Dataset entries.
---
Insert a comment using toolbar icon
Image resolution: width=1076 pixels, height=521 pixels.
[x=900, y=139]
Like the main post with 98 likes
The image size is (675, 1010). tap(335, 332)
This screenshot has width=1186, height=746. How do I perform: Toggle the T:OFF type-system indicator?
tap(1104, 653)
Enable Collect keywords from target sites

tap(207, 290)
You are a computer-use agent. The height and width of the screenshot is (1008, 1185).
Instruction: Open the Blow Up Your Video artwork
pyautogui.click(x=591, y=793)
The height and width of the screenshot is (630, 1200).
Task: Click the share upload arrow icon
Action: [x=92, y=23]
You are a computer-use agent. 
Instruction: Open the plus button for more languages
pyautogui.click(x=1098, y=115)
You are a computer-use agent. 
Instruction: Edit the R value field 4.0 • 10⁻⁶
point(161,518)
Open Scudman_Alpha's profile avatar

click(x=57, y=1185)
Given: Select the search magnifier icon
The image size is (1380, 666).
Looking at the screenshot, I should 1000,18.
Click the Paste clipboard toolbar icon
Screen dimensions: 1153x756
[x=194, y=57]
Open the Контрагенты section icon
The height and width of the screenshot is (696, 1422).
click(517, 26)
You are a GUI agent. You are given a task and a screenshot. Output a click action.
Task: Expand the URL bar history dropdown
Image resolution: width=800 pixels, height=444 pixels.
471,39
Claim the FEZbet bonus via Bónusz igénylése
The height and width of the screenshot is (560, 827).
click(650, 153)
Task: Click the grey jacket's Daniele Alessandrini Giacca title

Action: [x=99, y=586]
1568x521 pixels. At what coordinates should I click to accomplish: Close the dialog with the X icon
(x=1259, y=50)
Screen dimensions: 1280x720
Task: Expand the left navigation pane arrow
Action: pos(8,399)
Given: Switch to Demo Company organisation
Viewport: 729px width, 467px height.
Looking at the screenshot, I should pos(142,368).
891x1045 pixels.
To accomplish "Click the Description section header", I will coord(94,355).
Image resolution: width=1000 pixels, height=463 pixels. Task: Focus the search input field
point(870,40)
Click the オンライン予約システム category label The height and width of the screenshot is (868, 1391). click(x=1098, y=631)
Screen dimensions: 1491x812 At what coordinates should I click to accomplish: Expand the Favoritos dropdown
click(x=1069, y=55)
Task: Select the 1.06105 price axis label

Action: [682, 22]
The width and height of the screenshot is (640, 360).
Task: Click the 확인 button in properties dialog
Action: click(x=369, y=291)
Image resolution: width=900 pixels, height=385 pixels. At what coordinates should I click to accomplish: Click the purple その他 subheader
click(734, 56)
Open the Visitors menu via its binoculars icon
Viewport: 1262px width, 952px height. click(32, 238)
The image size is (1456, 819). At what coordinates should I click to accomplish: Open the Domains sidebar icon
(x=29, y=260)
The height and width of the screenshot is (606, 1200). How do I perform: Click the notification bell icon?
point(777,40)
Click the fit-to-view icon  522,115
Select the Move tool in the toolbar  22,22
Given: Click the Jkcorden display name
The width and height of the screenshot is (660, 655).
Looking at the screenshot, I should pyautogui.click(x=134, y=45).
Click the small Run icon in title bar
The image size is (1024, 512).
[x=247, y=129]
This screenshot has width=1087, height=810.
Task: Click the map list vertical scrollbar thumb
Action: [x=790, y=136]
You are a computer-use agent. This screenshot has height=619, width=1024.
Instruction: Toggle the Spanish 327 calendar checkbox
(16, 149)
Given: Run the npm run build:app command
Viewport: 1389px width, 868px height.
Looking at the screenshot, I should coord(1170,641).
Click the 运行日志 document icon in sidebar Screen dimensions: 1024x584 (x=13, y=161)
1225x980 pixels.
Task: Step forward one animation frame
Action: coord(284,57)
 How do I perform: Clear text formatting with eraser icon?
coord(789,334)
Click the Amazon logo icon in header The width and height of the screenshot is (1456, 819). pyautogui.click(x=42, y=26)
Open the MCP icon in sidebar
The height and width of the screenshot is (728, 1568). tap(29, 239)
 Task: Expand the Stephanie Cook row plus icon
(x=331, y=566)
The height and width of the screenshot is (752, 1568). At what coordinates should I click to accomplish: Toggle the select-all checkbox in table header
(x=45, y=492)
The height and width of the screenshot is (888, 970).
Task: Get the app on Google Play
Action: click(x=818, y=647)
---
Work required.
Some lines above contain the word "toolbar". Copy each of them.

Worked solution.
Insert a comment using toolbar icon
Click the Paste clipboard toolbar icon
Select the Move tool in the toolbar  22,22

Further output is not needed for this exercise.